I thought I had said thanks for the information, but I guess I did not so thanks to everyone that has responded. I have been reading all the post and the subject has turned into a real good discussion. I still have not decided what to do, but am leaning towards the Jacobs. I will probably wait until next Spring before having one installed.
Thanks again for all the information.
Its a variable backpressure brake, whats not to understand?
I realize the variable orifice they refer to is the complete butterfly itself, but it still regulates backpressure, which I understood you to be saying they don't, maybe that's the disconnect?
You originally said it didn't have a variable orifice/butterfly, but even in the post you just place it says it does
If you are splitting hairs about butterfly vs orifice maybe you should read this.#ad
They say orifice in that article.
The graph on that page is a little off, as the Jacobs/Banks design reaches peak backpressure at around 2500 rpms, therefore will have the same braking ability as anything else at 2500-3200.
After looking at how it appears BD regulates backpressure (it appears to use exhaust pressure to open or close the butterfly), I don't like that at all. Soot will eventually block off that line and require cleaning, thou without an exhaust brake backpressure gauge you will never know you are over pressurizing your block.
All others have a butterfly with an additional hole in it that opens and closes to regulate the pressure. Bd uses a solid butterfly without a hole in it to regulate pressure. What part do you not understand.
There is NO additional orfice in the BD version.
I have never had nor has anyone else ever had a problem with soot buid up and the BD brake. You are thinking way too much dude.
Never said additional orifice, try reading a little better. I made reference to where BD calls the butterfly an orifice and a butterfly.
And talk to anyone with a DP gauge (which is setup just like the backpressure regulator on the BD), they soot up... Not an optimal design IMHO. Unless you have a backpressure gauge on your EB you would never know if it was over pressurizing.
Somebody needs to chill :-laf
nevermind... not worth my time to explain it anymore... simple things get so complicated...
I feel there is better braking with the PXRB at lower RPM's.

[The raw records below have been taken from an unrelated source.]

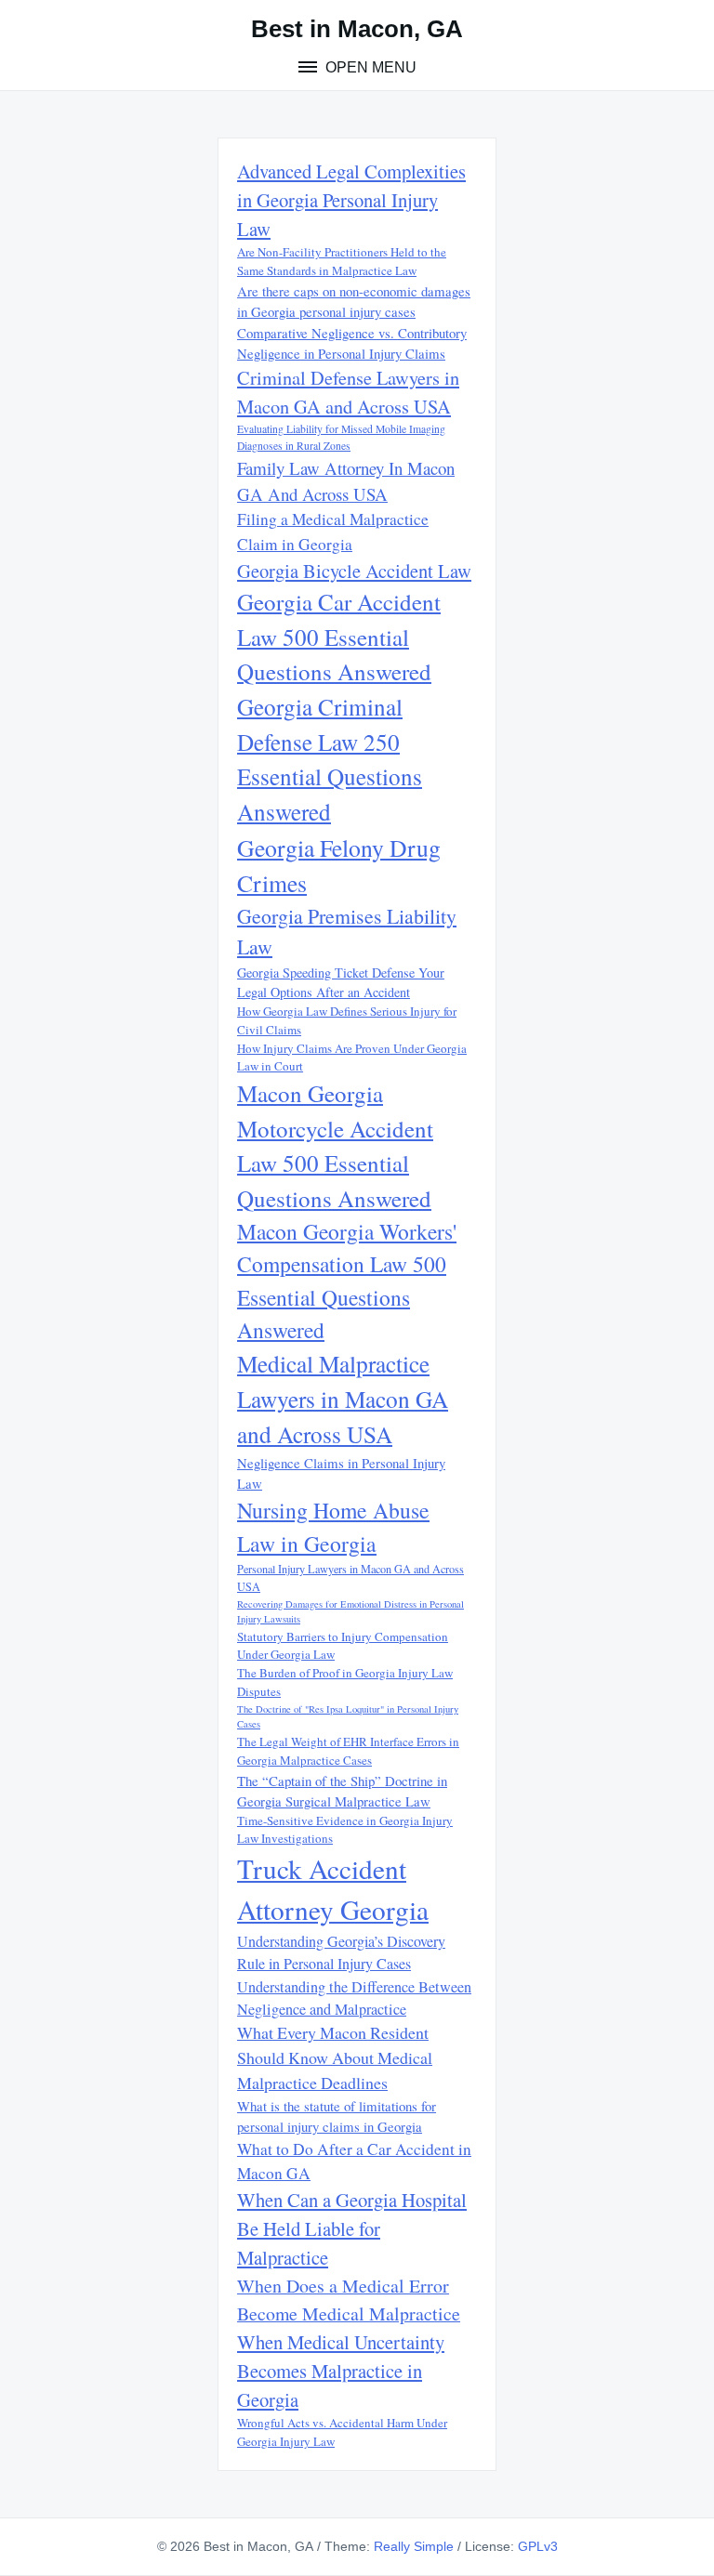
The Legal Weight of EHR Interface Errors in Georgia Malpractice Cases (348, 1750)
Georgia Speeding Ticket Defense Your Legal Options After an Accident (340, 982)
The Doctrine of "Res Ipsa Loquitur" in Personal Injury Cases (347, 1716)
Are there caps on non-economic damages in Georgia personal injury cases (353, 301)
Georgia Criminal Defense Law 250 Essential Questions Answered (329, 758)
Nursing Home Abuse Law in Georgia (333, 1526)
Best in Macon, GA (357, 29)
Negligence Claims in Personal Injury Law (341, 1472)
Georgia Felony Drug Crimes (339, 866)
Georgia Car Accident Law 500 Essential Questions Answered (339, 636)
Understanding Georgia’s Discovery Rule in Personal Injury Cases (341, 1952)
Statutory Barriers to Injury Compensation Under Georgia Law (342, 1645)
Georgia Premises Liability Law (346, 931)
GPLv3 (538, 2546)
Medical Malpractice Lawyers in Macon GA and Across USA (342, 1398)
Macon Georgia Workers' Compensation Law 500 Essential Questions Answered (346, 1280)
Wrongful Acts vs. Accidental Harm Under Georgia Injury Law (342, 2432)
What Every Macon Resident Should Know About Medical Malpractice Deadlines (334, 2057)
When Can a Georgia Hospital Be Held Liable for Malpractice (352, 2228)
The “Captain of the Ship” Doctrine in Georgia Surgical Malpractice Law (342, 1790)
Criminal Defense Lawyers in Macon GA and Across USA (348, 392)
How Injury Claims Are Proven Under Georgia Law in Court (352, 1057)
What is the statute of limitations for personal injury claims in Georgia (336, 2116)
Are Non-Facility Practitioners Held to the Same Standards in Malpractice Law (341, 261)
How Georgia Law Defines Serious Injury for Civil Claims (346, 1020)
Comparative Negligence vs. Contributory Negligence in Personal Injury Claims (352, 342)
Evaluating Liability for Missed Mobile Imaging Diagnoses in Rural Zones (341, 437)
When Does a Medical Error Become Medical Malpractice (348, 2299)
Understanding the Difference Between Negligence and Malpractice (354, 1998)
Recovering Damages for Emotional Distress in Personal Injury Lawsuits (350, 1611)
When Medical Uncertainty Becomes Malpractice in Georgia (340, 2370)
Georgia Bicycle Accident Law (354, 571)
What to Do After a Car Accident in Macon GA (354, 2161)
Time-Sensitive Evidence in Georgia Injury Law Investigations (345, 1829)
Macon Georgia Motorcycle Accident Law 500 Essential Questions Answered (335, 1146)
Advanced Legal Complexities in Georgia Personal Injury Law (351, 200)
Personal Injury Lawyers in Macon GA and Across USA (350, 1577)
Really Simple (414, 2546)
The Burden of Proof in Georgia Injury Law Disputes (345, 1682)
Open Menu (369, 67)
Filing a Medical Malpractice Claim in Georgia (333, 531)
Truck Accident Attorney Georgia (333, 1888)
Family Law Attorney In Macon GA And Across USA (346, 481)
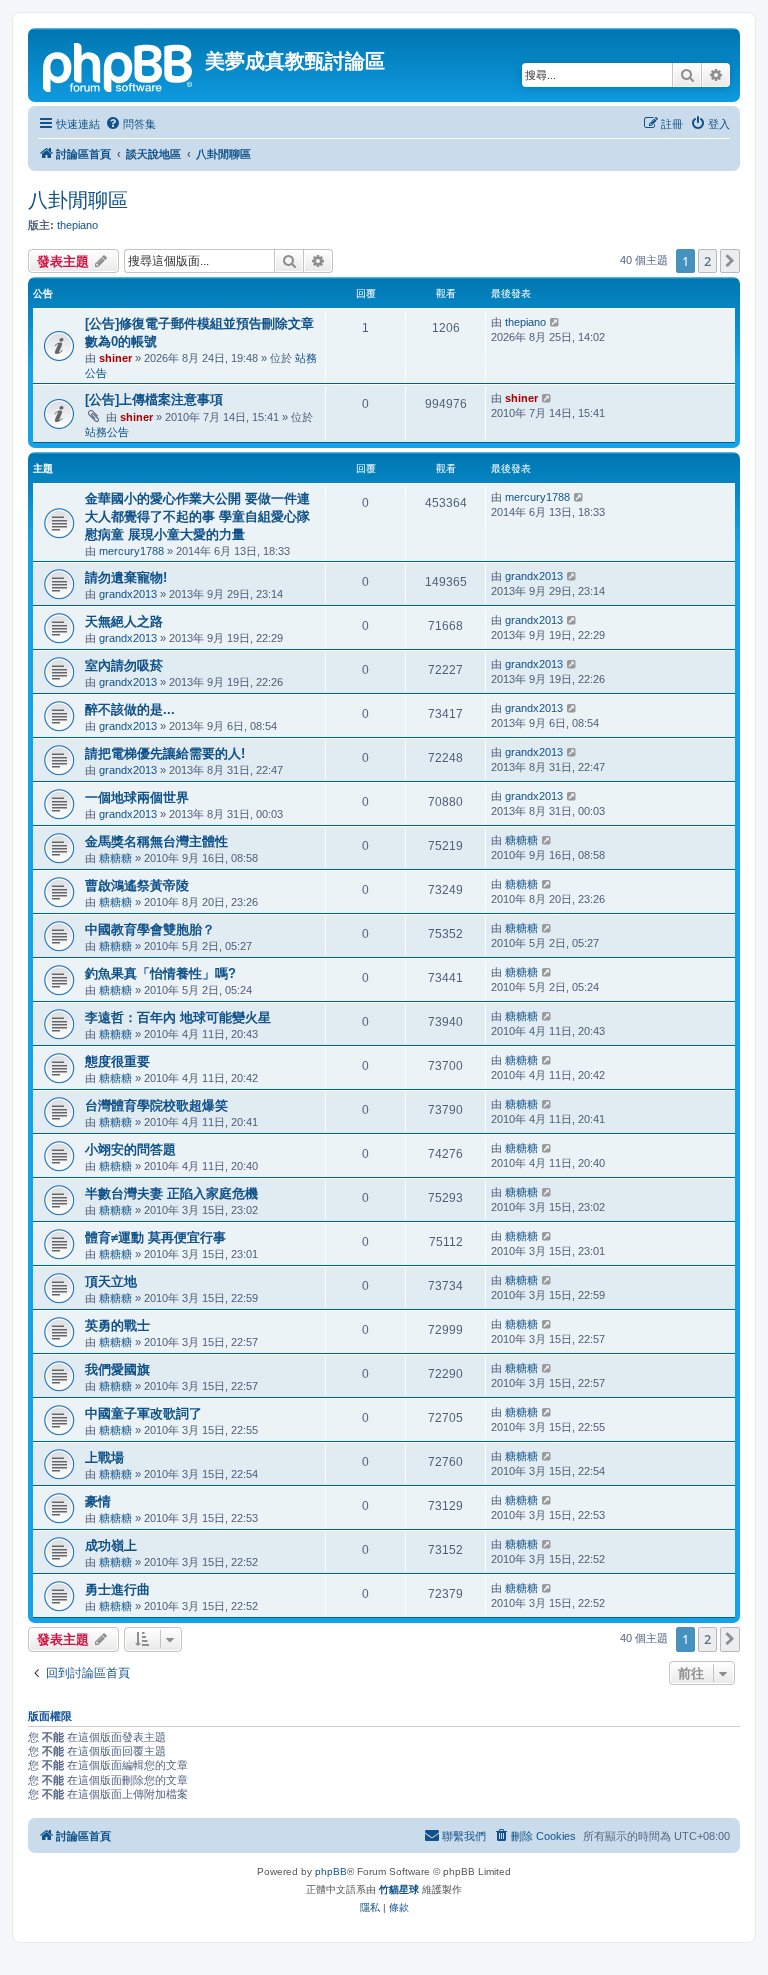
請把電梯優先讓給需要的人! (165, 753)
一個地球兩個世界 (137, 797)
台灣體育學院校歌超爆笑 (156, 1105)
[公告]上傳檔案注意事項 (154, 399)
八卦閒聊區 (78, 200)
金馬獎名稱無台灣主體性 (156, 841)
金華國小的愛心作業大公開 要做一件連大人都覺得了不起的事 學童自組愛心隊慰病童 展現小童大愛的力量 (197, 516)
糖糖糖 (115, 858)
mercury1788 (131, 551)
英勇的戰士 (117, 1325)
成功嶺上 (111, 1545)
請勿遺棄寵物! (126, 577)
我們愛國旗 (117, 1369)
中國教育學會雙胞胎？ (150, 929)
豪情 (98, 1501)
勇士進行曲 (117, 1589)
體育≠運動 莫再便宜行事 (155, 1237)
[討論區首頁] (119, 65)
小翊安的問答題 (130, 1149)
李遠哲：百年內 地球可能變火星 (178, 1017)
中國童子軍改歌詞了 (143, 1413)
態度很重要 (117, 1061)
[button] (730, 261)
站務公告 (107, 432)
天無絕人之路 (124, 621)
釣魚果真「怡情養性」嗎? (160, 973)
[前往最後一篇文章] (555, 322)
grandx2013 (128, 594)
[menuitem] (130, 124)
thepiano (77, 225)
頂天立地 (111, 1281)
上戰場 (104, 1457)
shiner (115, 358)
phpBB (331, 1871)
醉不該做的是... (130, 709)
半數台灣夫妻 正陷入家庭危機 (171, 1193)
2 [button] (707, 261)
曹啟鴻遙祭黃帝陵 (137, 885)
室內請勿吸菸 (124, 665)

I notice it most when moving at slower speeds as the RPM's fall off when slowing like coming into town or off a freeway.
Which brake do you have AH64ID?
I don't have a pressure gauge there so can't answer that one.You don't happen to have a DP or Exhaust brake gauge do you? I am curious at what rpm the PXRB hits 60psi.
Anyone have a good source for the Jake? Cummins is currenty asking far more bucks than the dealer does.
We have customers that ask for the Jake and best I have found is $1276. 00, who is "these folks"?Let us know what you do...
We have customers that ask for the Jake and best I have found is $1276. 00, who is "these folks"?